Auf mehr als 3.000 m2 bietet sich ein Fenster in die Vergangenheit, das es wissenschaftlich, in Zukunft vielleicht auch touristisch zu nutzen gilt. In Zusammenarbeit mit dem Bundesdenkmalamt, der Universität Wien und dem Landesmuseum Burgenland wird auch in den Jahren 2021 und 2022 eine für jeweils vier Wochen anberaumte archäologische Grabung durch das Institut für Urgeschichte und Historische Archäologie durchgeführt, um diese einzigartige Fundstelle aus der römischen Kaiserzeit des ersten bis vierten Jahrhunderts n. Chr. zu erforschen. Begleitend werden dazu an der Fundstelle selbst und auf ausgewählten Grundstücken Messungen mit dem Bodenradar durchgeführt, um das Ausmaß und den Stellenwert der Fundstelle besser bewerten zu können.

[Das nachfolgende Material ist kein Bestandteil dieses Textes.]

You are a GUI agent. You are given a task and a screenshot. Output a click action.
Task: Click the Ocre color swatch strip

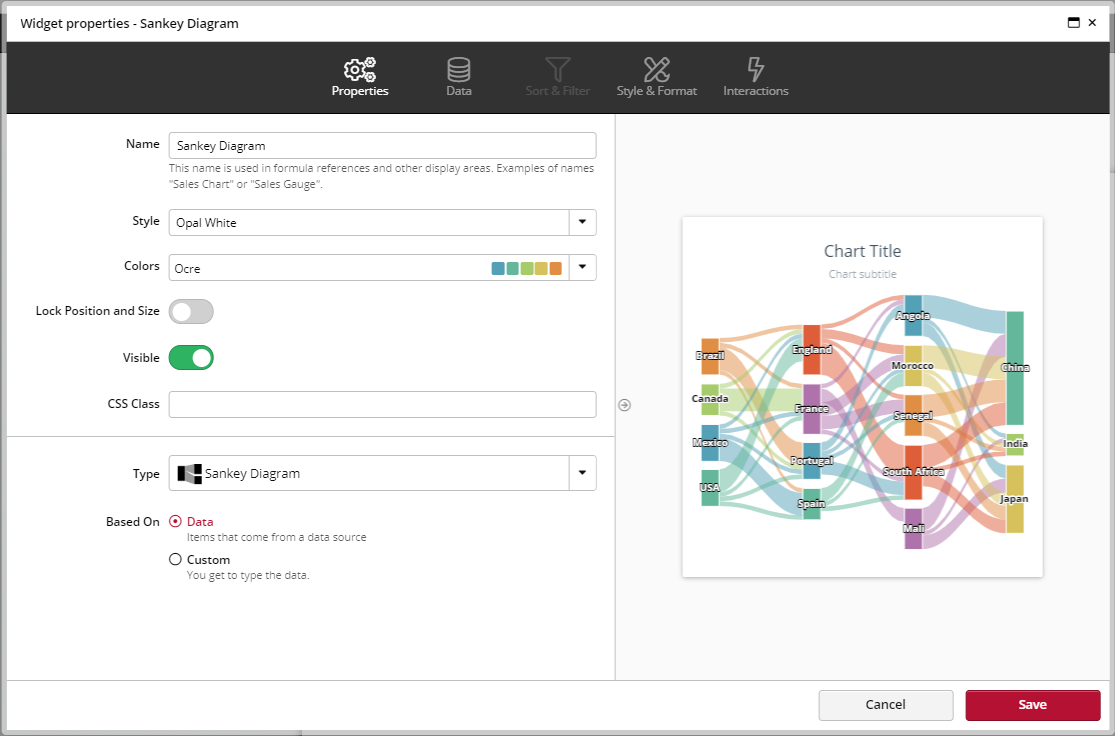pos(526,267)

Deshalb und auch um die Fundstelle vor Witterung zu schützen, wurde die Fundstelle wieder zugeschüttet und wird Zug um Zug abschnittsweise erforscht.
 

Die Ausgrabung in Müllendorf, Hauptstraße 39, (Zufahrt zur Grabungsfläche über Gartenstraße) steht am 11. September 2020 für Besucherinnen und Besucher offen und gewährt Einblicke in die Freilegung dieses römischen Vicus aus dem 2. – 4. Jhdt. n. Chr. Beginn/Einlass ist um 14.00 Uhr. Die Eröffnung und Begrüßung erfolgt um 15.00 Uhr durch LH-Stv.in Mag.a Astrid Eisenkopf.